**Your instructions**
Recast the material below as a numbered list, dropping blank lines and leaving out the pictures.

•••••

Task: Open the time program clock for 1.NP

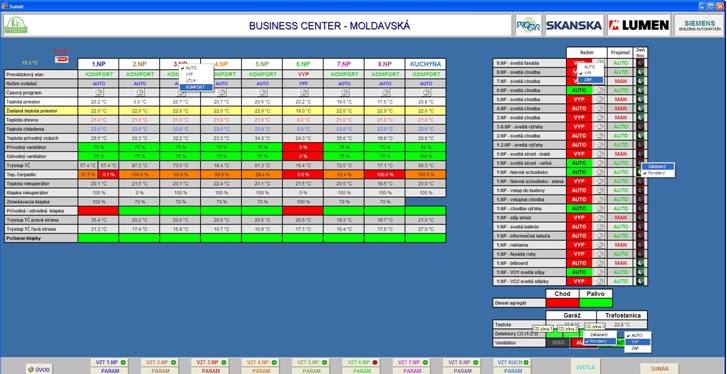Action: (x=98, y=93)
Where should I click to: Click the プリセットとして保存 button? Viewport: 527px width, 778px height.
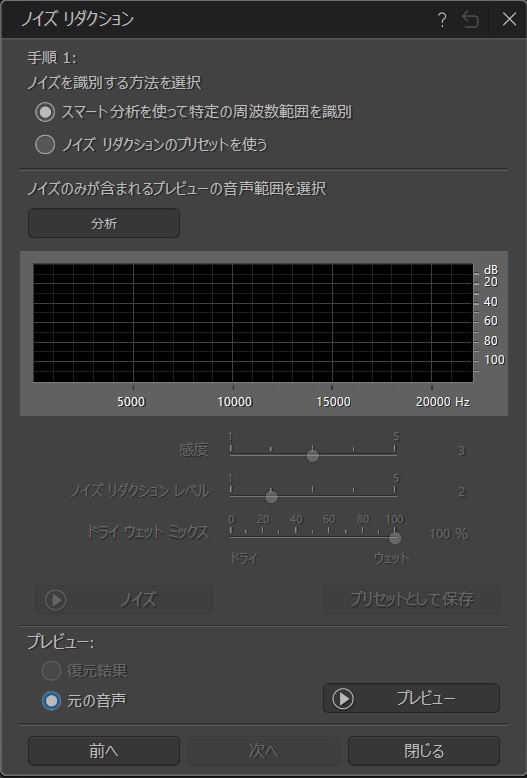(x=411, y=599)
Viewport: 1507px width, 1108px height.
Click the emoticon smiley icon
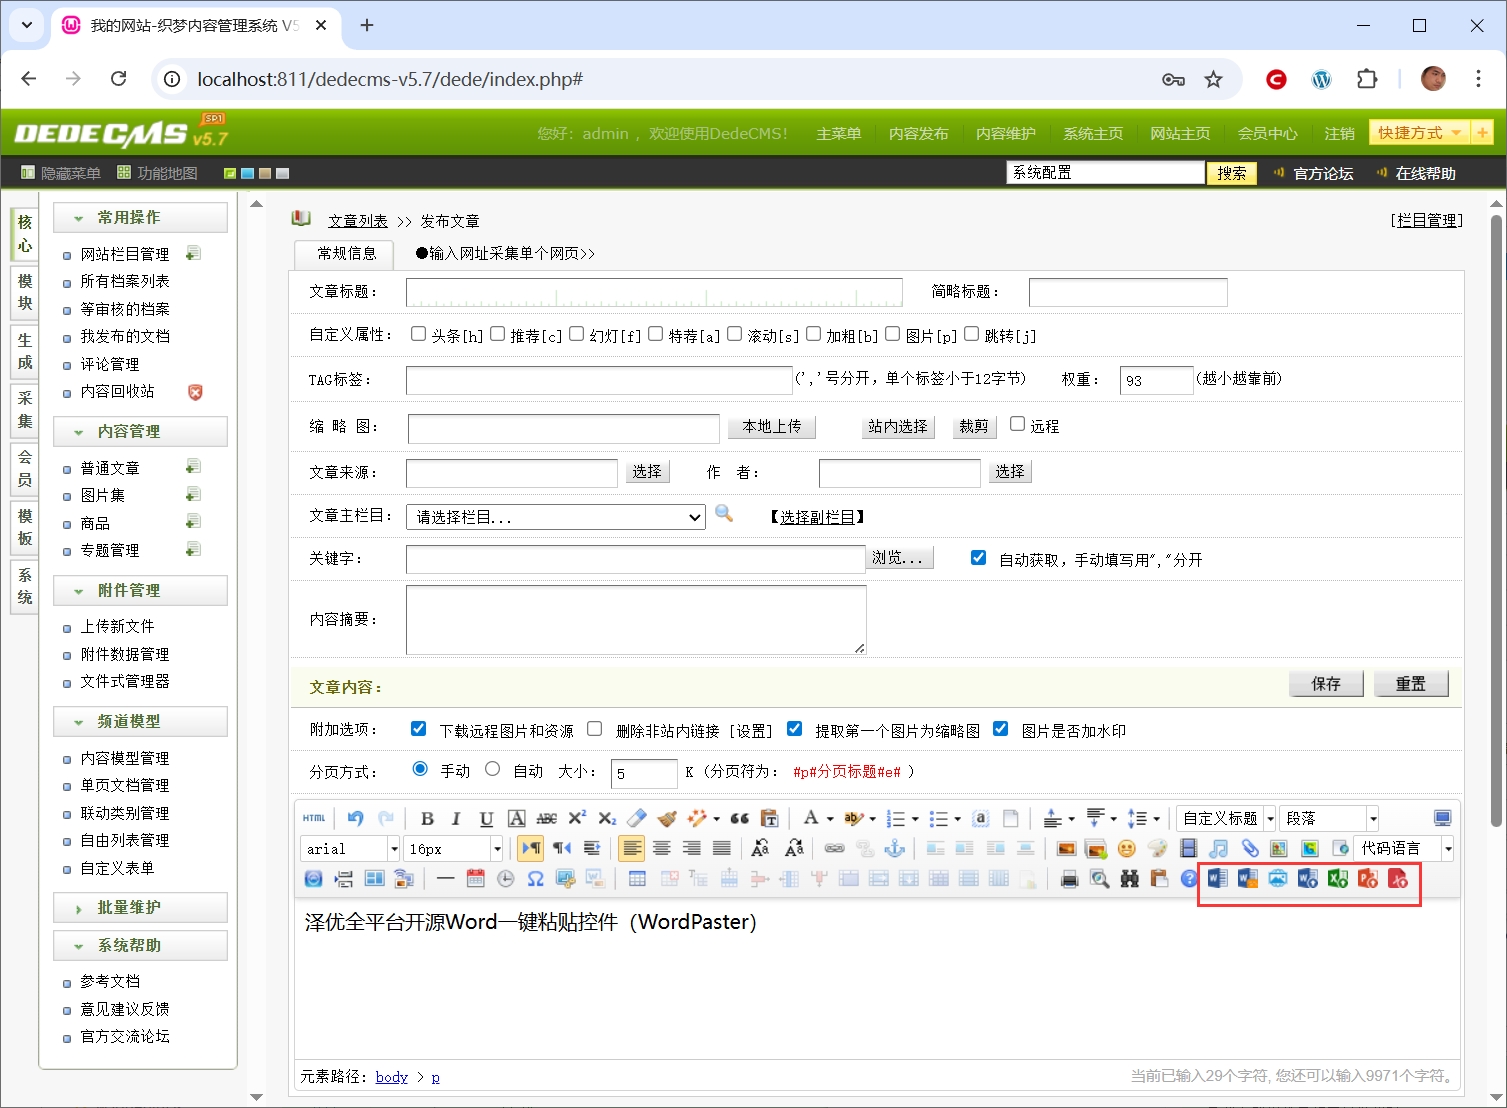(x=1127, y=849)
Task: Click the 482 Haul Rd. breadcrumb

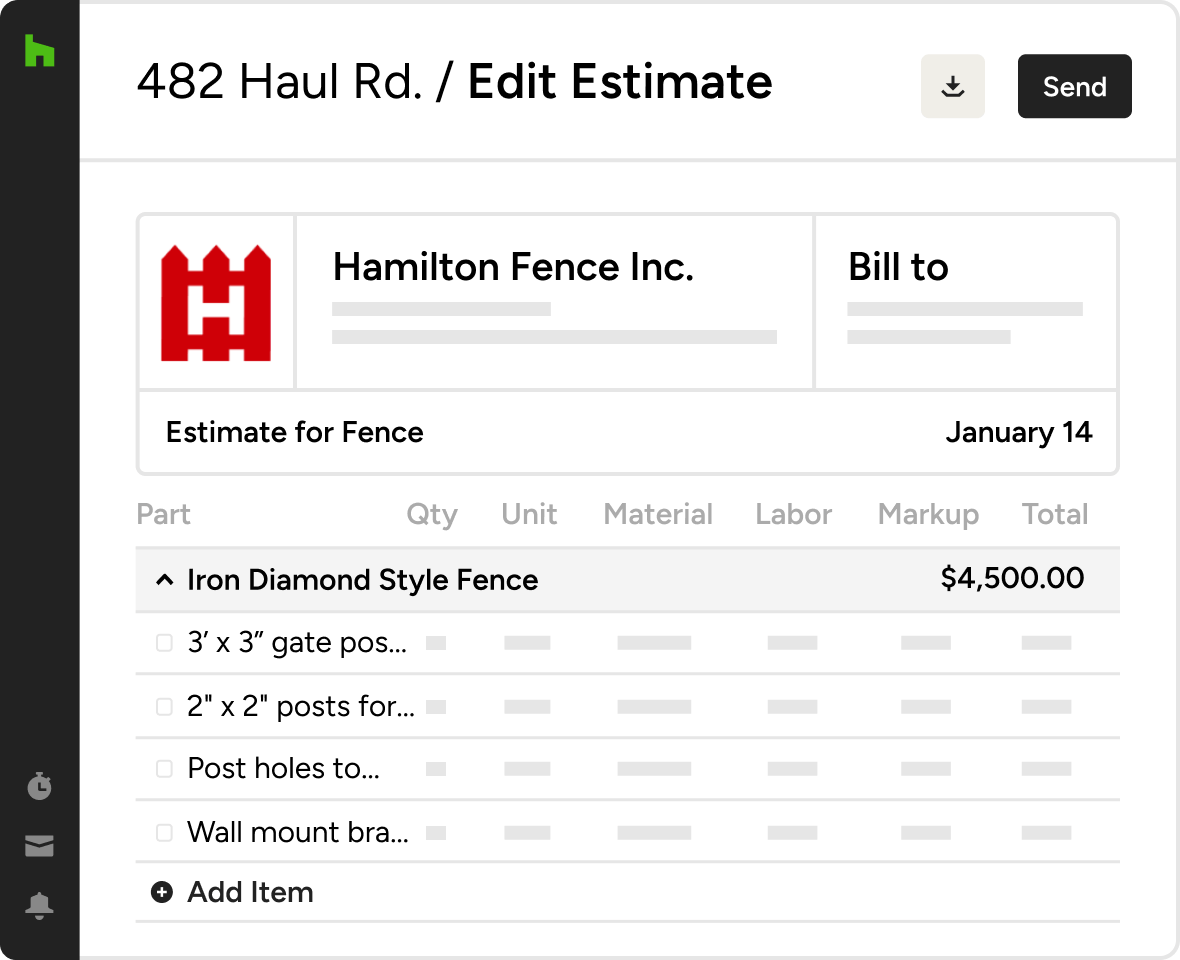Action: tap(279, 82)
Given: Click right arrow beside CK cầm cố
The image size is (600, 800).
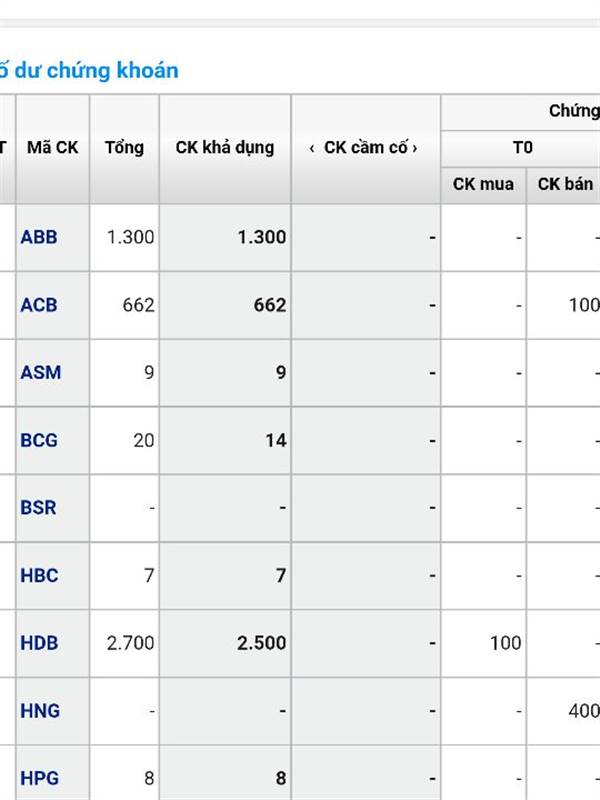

•••••

**Task solution**
1. Task: Open the time program clock for 1.NP
2. Action: (x=98, y=93)
3. Where should I click to: Click the プリセットとして保存 button? Viewport: 527px width, 778px height.
4. (x=411, y=599)
5. Viewport: 1507px width, 1108px height.
6. Click the emoticon smiley icon
7. (x=1127, y=849)
8. Task: Click the 482 Haul Rd. breadcrumb
9. Action: tap(279, 82)
10. Given: Click right arrow beside CK cầm cố
11. The image size is (600, 800).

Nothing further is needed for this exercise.